November 18, 2024
Column

Honoring Muir’s life well lived

Editor’s Note: Maine artist, architect, activist and author Emily Muir passed away last Wednesday night, at her home in Stonington. Writer Donna Gold offers this remembrance.

I did not know Emily Muir well. In fact, I spent only one day with her, about a decade ago, but I have thought back on that day often. It was this time of year; the snow was on the ground, the wind was up, I went to her house – and couldn’t find her. I knew it was the right house. There were sculptures outside, mosaics in the hallway, but though I pounded and shouted, I could not enter. Finally, I trudged through the snow, peering into window after window, and there she was, a small, old woman, so intent on the painting in front of her that nothing else mattered.

Having lived to be 99, having passed on just before the bombs she hated dropped on Iraq, knowing the fullness of her life, her passing is not something to grieve. Her life is something to honor.

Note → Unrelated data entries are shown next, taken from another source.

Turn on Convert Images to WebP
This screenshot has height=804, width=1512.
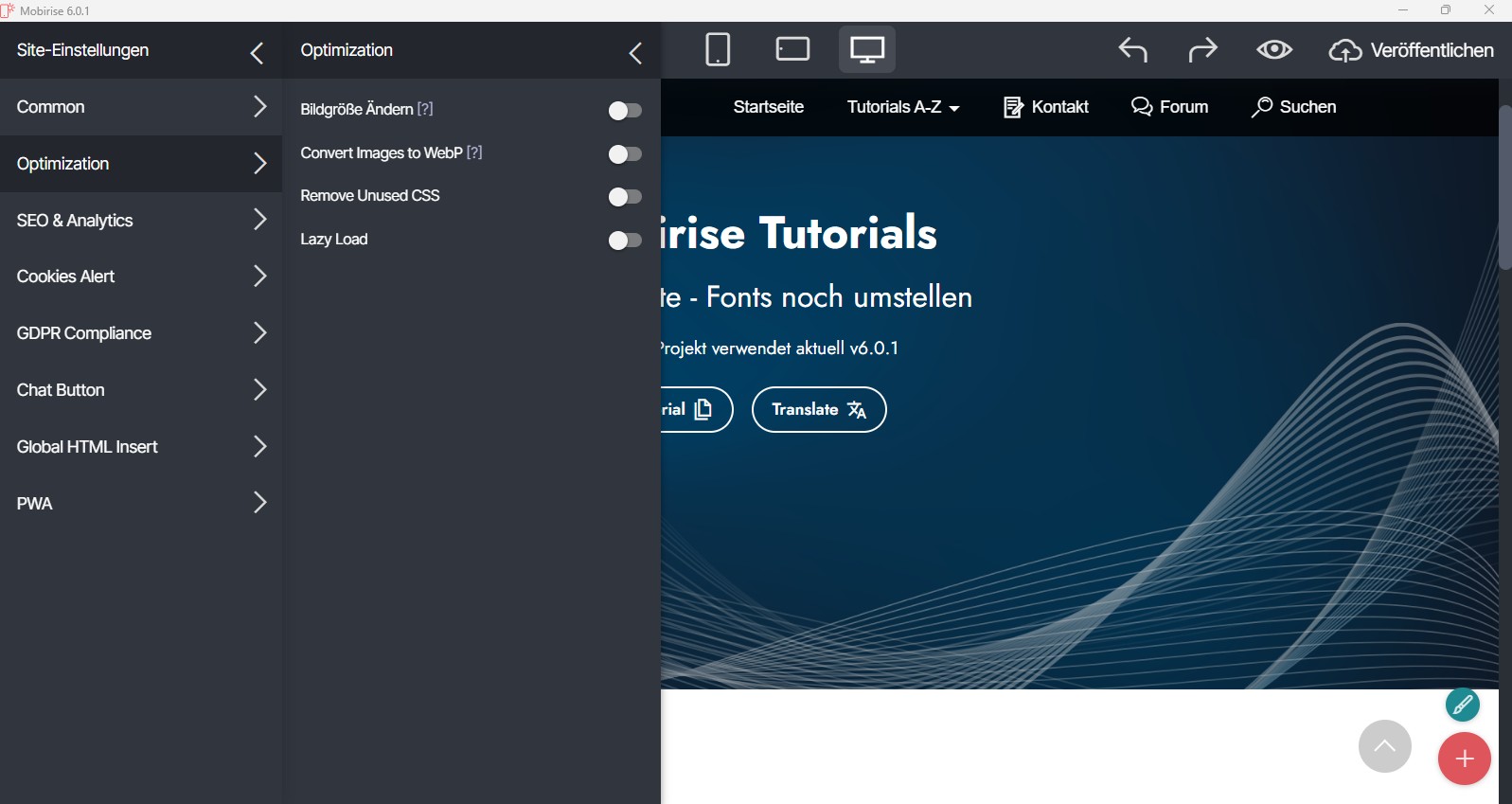coord(625,153)
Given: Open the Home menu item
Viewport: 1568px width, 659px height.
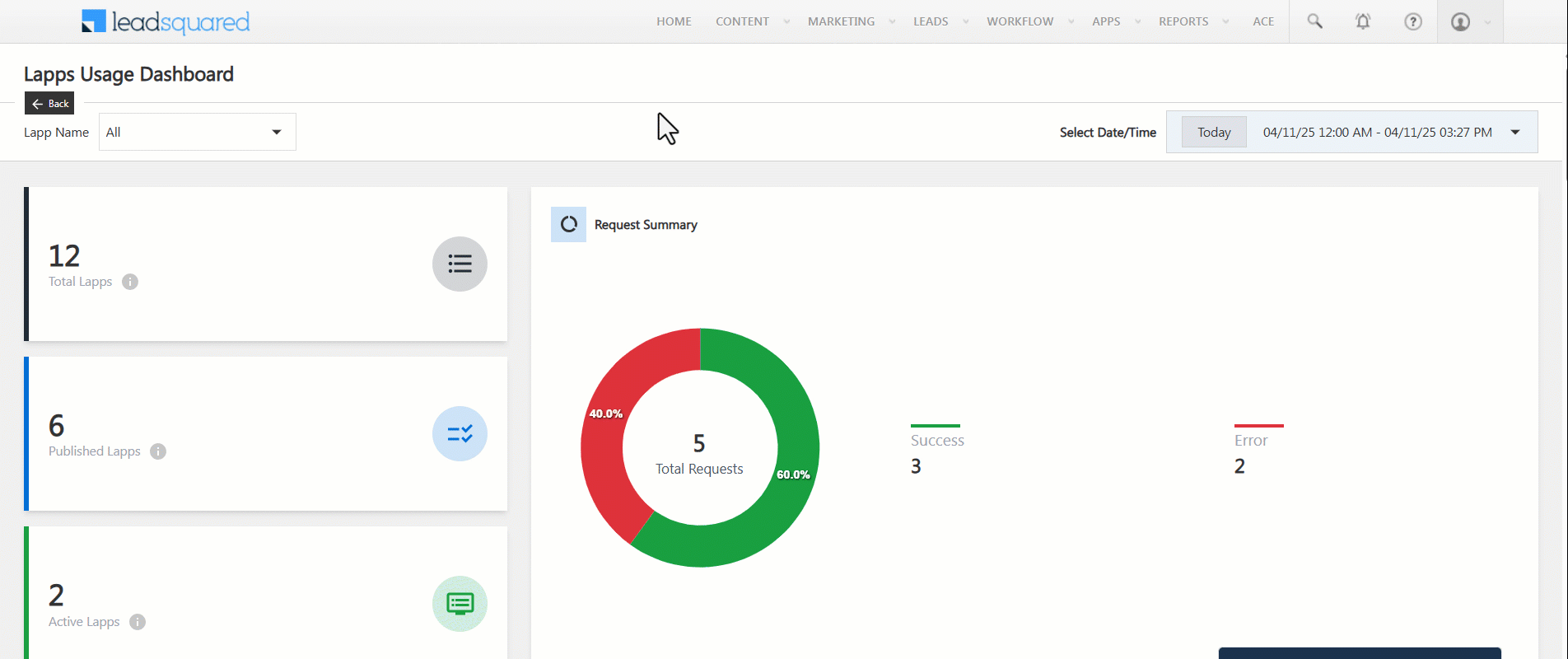Looking at the screenshot, I should tap(674, 21).
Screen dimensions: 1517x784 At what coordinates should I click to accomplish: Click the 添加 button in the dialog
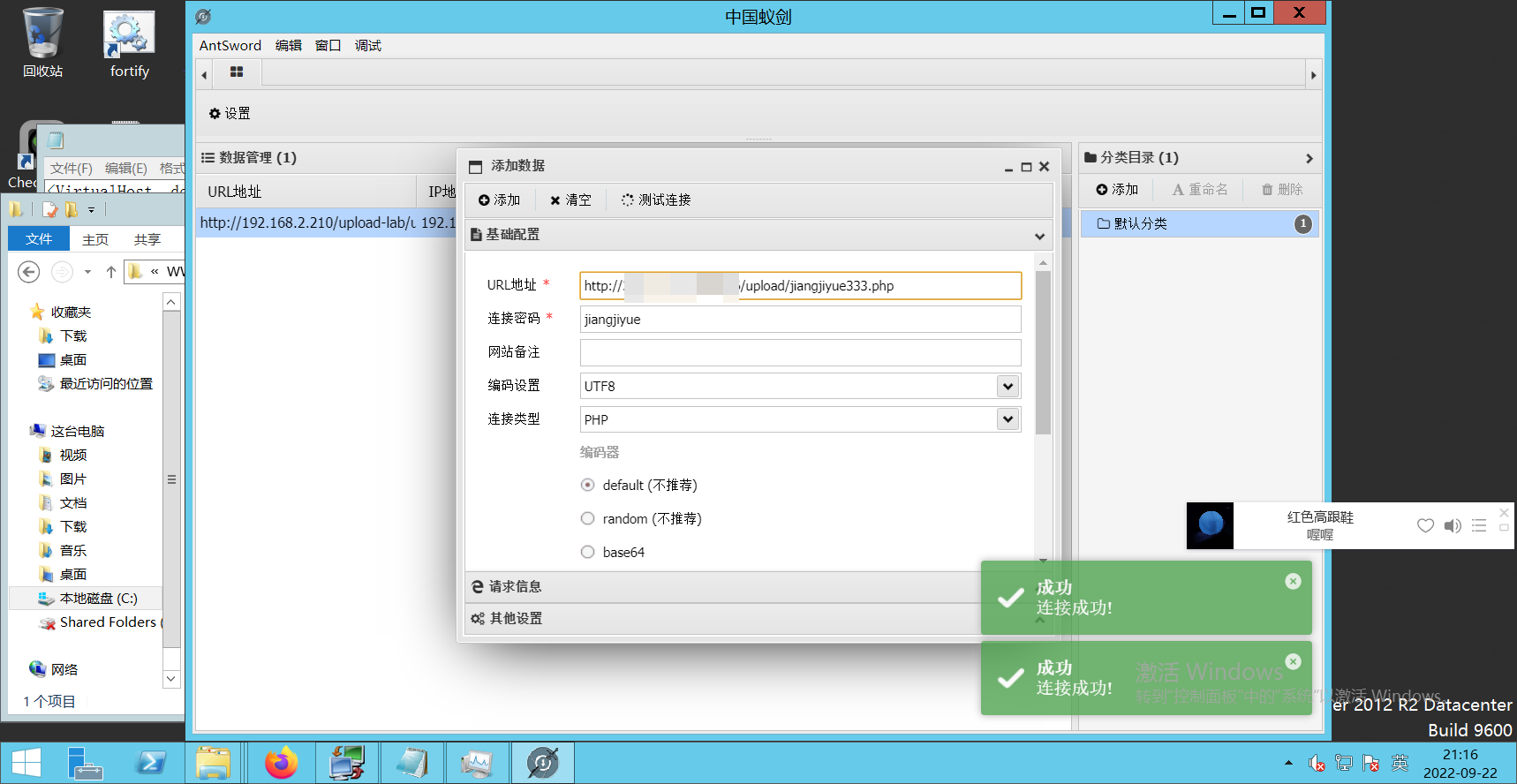coord(499,200)
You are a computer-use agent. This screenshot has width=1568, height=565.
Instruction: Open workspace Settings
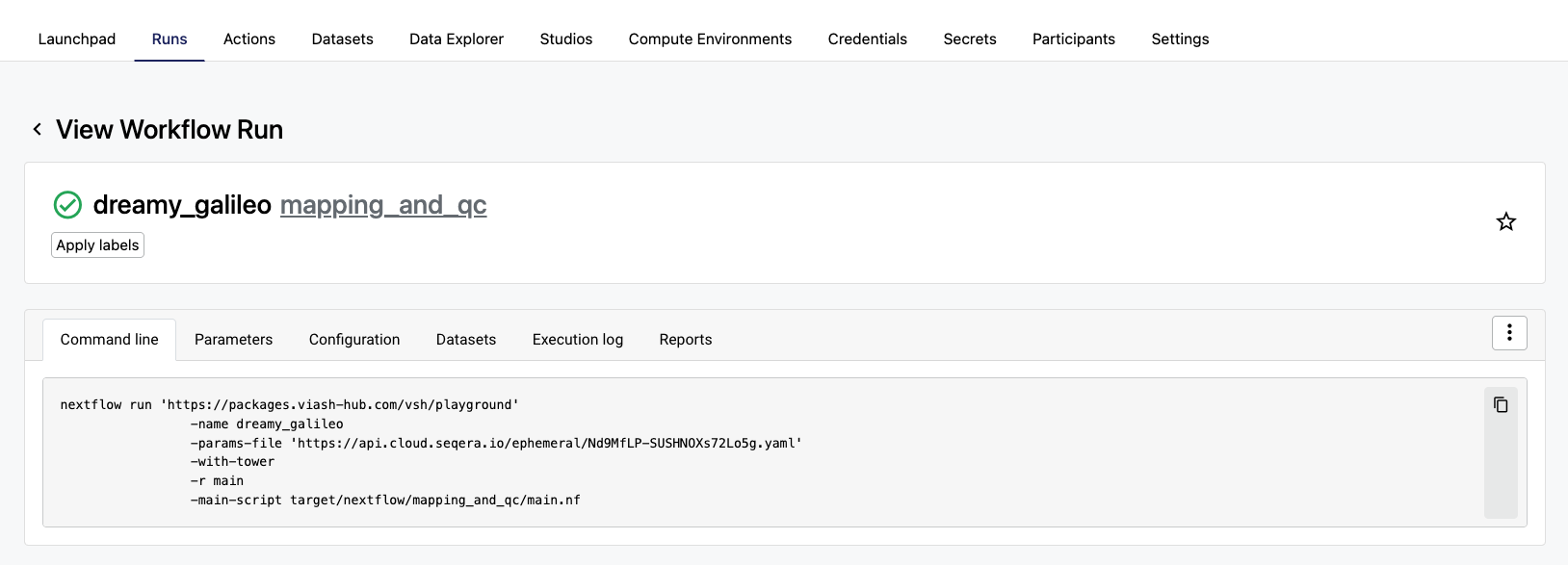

Vibrant, enthusiastic, passionate, only at that first moment could I think of her as small. Emily fixed on me as intently as she had just fixed on her painting. Now I see that having known her, even just for an instant, was to know what being an artist is, for Emily grabbed with both hands onto what held meaning, and returned it with gifts to the world: eloquent paintings of the coast and its people, sunlit homes she designed and built on Deer Isle cliffs, strong letters to the editor about peace and education and the rights of children, novels and short stories about Maine.

Just last summer she gave us her crowning gift, a most delightful autobiography, “The Time of My Life,” a triumph of her spirit, filled with paintings. In it, Muir asked hard questions, like why make art?

“Mother used to think all art should be beautiful to give pleasure,” she wrote in the chapter, Adjustments, regarding her life after her husband, the artist Bill Muir, died. “But there are other gifts we need, too. We need to be shocked out of our complacency, awakened, made to laugh, and made to cry even, because the world needs our caring.” Again, in speaking of her life after Bill died, she wrote, “Yes I feel lonely. Nothing but lonely without Bill. … You have to learn to love itself, not just love a person or a place.”

And so she answered her question, why make art: “In a work of art, no matter how crude, the artist has poured out his feelings … he has a need to communicate himself to anyone who has eyes to see and a heart to listen. I know of no greater thrill than sharing a wonderful experience with another human being. It can be expressed in paint, in words, in silence, in action. But once shared, it is not soon forgotten.”

Having shared many a moment with many another human being, in paint, in words and in life, Emily Muir will not be forgotten.